● **Excerpt to read**:
--- START ---

Confidence among Britain’s small and medium-sized enterprises (SMEs) has risen to its highest level in over three years, according to the Federation of Small Business’s (FSB) Small Business Index.
Its unique measure of confidence reached 15.9 points in the second quarter of 2013; 9.6 points higher than at the turn of the year and the second highest reading since the Index began in 2010.
Small firms in financial services reported the highest confidence levels, while small manufacturers were also significantly more optimistic about their prospects than previous measures.
With Chancellor, George Osborne delivering his Spending Review this month, the FSB believes now is the ideal time to build on the foundations of these positive figures with fresh initiatives for growth to maintain small business confidence levels and encourage growth.
John Allan, national chairman of the FSB, said: "This is all good news, but we must not be complacent. The Chancellor must use the Spending Review to build on this optimism.
"While there are positive signs, inflation and not being able to access finance will affect how quickly, and how much, small firms can grow and create jobs."
The FSB’s report calls for the Government’s Business Bank to improve competition in the banking sector and advise small firms on alternative finance providers.
Although Funding for Lending isn’t getting finance to more businesses at present, the lending rates offered are becoming lower.
A significant number of small firms have indicated they expect to increase staffing levels in the next three months, which is likely to be aided by the Enterprise Allowance announcement made at the next Budget, and is due to come into force next year.
More small firms are also reporting a rise in exports – despite slow trade growth globally – and export growth in the UK is expected to improve further in the next quarter.

--- END ---

● **Exercises**:
1. From the article on small business confidence above, write out the passage that begins at the words "Although Funding for" and stops after the words "the next quarter.".
2. According to the article on small business confidence above, what reading did the FSB's confidence measure reach in the second quarter of 2013?

● **Recorded information**:

--- START ---

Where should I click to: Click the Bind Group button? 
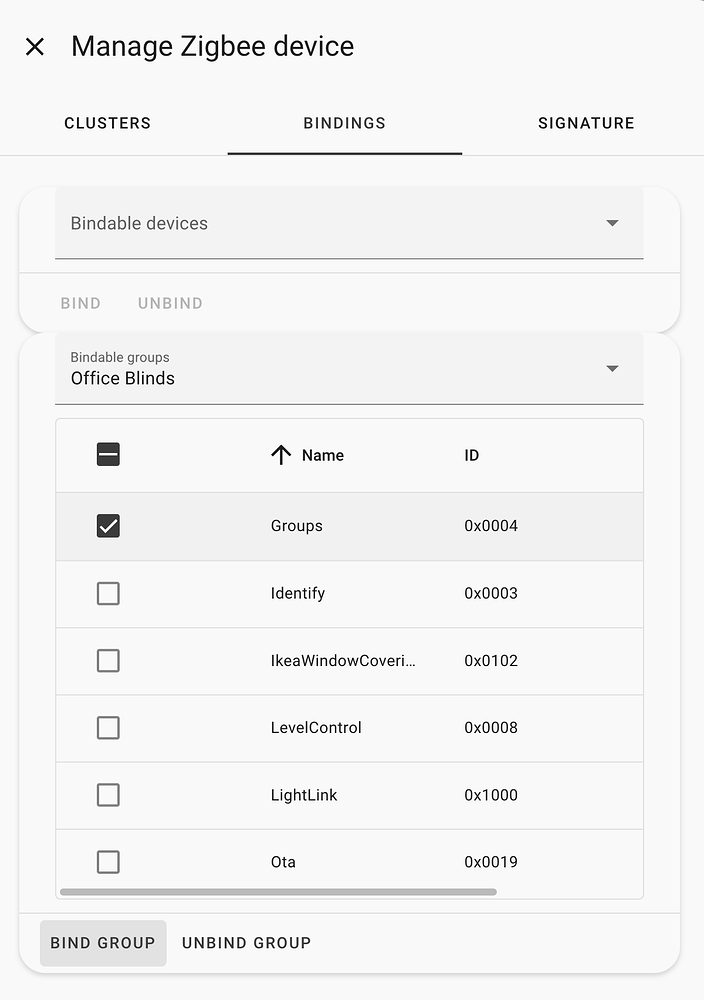click(103, 942)
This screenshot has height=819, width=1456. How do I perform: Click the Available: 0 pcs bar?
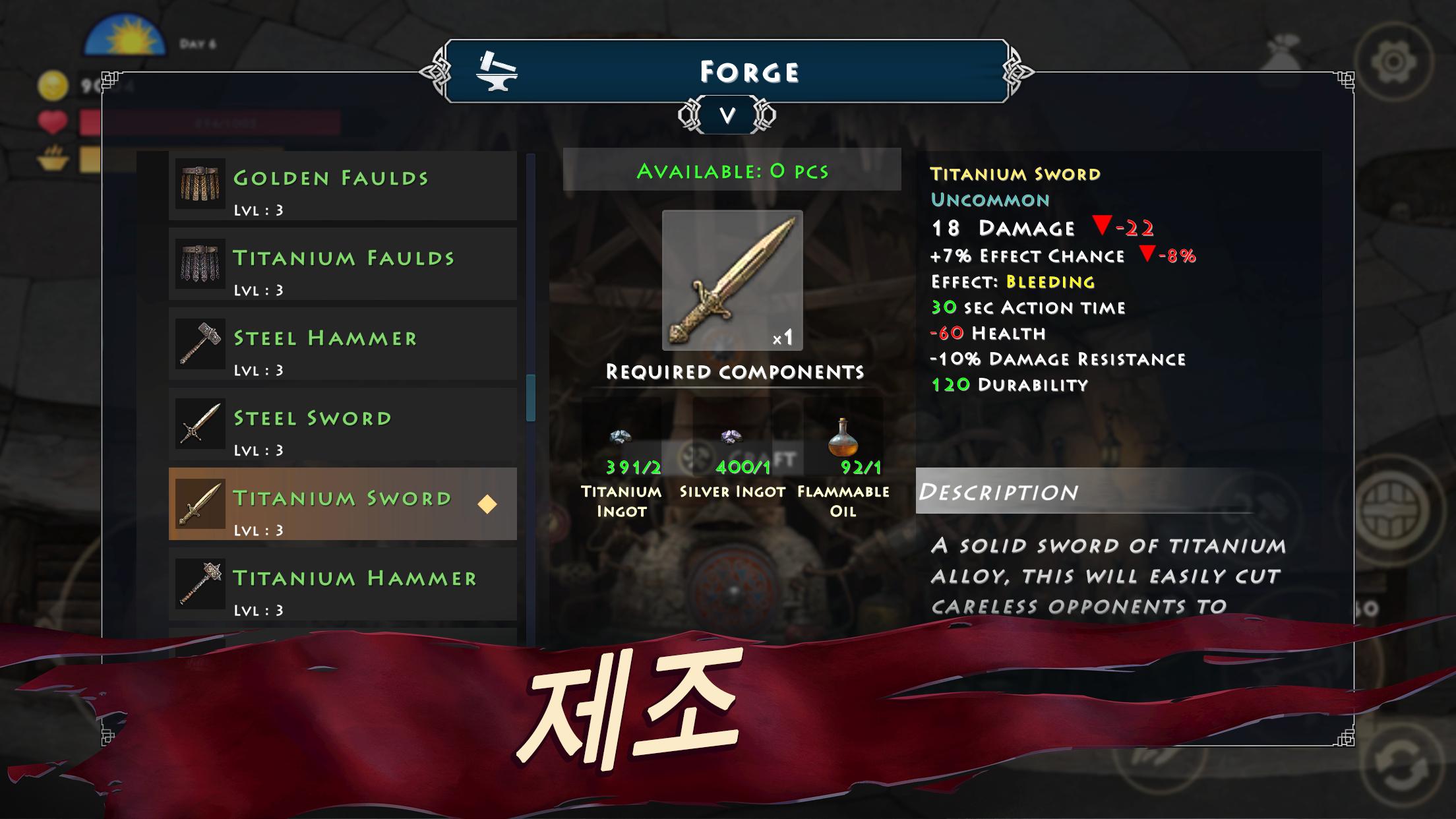pos(732,170)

--- END ---

● **Exercise answers**:
1.
Although Funding for Lending isn’t getting finance to more businesses at present, the lending rates offered are becoming lower.
A significant number of small firms have indicated they expect to increase staffing levels in the next three months, which is likely to be aided by the Enterprise Allowance announcement made at the next Budget, and is due to come into force next year.
More small firms are also reporting a rise in exports – despite slow trade growth globally – and export growth in the UK is expected to improve further in the next quarter.

2. 15.9 points